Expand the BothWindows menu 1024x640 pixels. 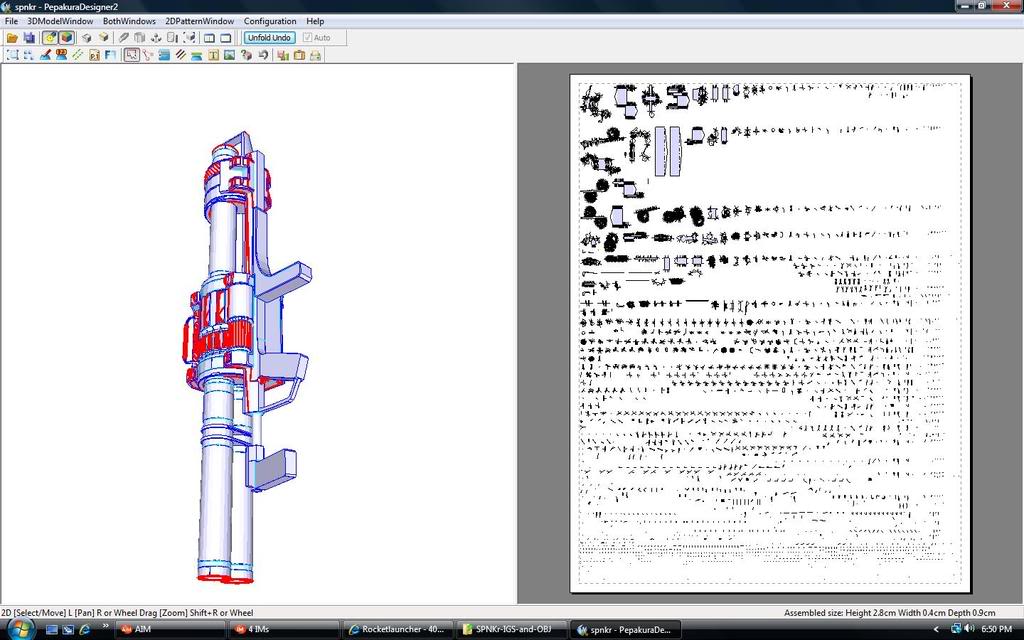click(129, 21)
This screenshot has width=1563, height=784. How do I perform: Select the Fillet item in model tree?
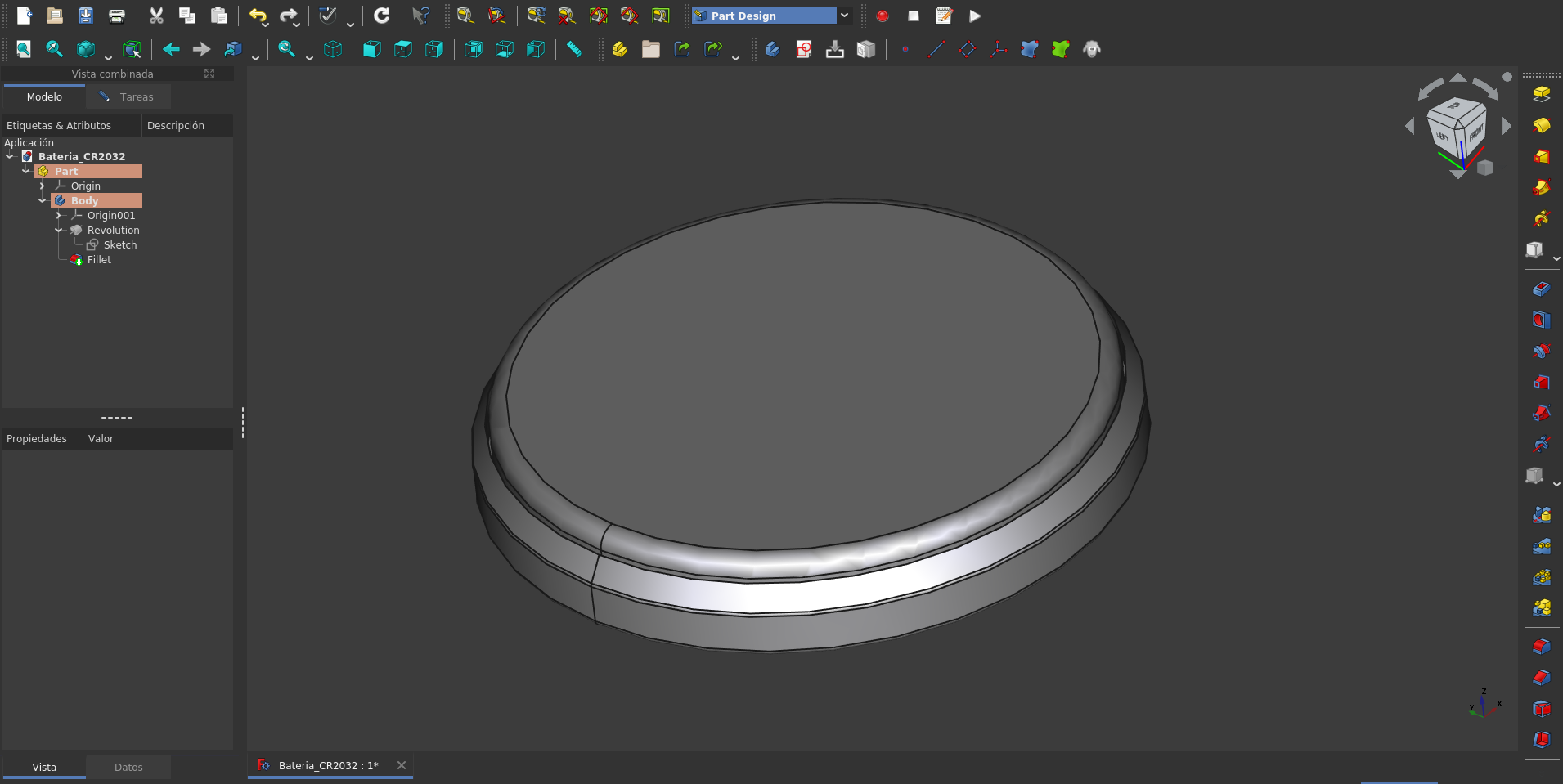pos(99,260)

====================

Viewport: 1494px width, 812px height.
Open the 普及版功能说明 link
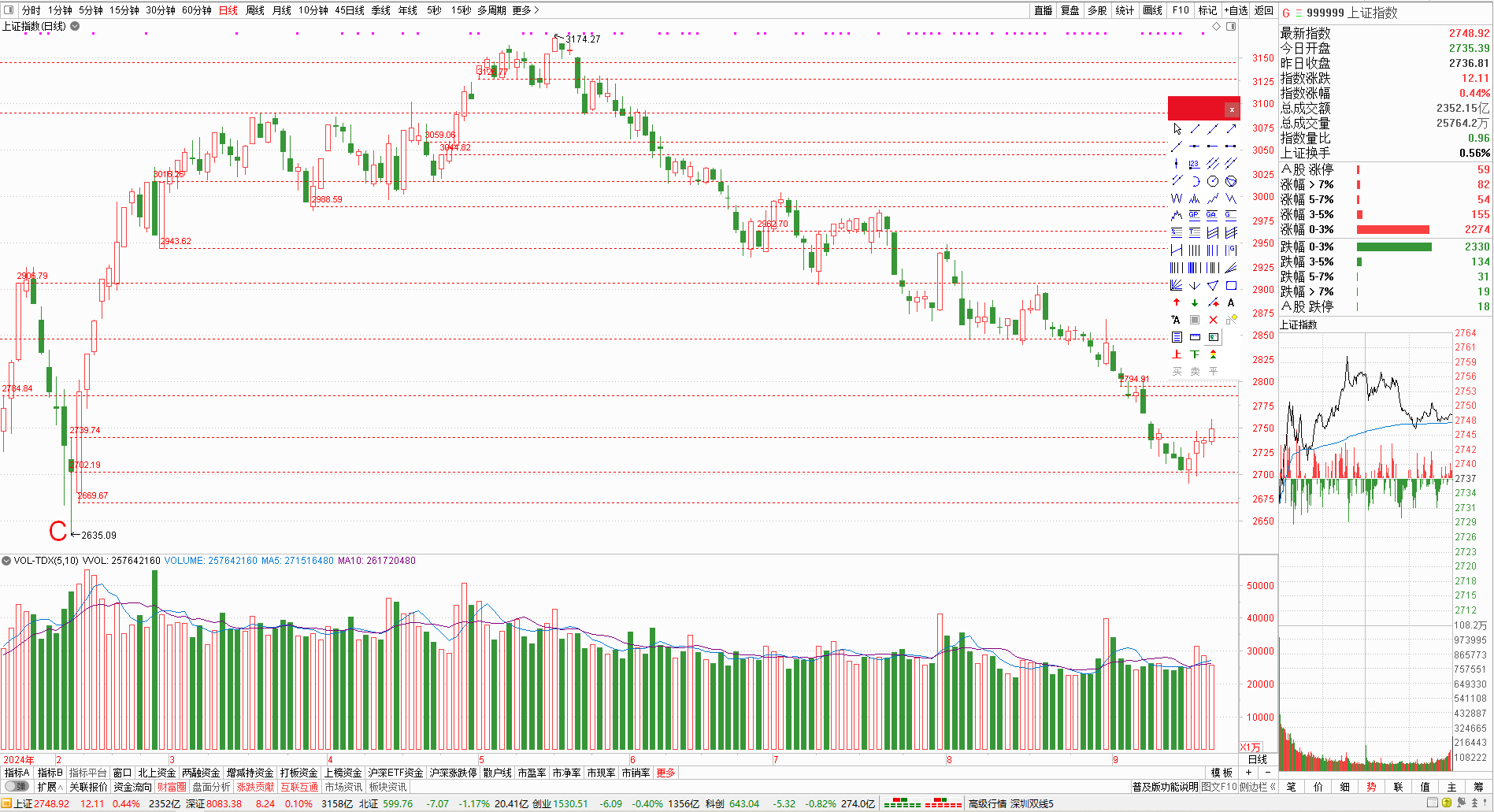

====================

Problem to solve: Beginning at the line with "Viewport: 1494px width, 812px height." and stopping after the line with "Open the 普及版功能说明 link", please write out every line of the data above exactly and nothing else.

Answer to the problem:
Viewport: 1494px width, 812px height.
Open the 普及版功能说明 link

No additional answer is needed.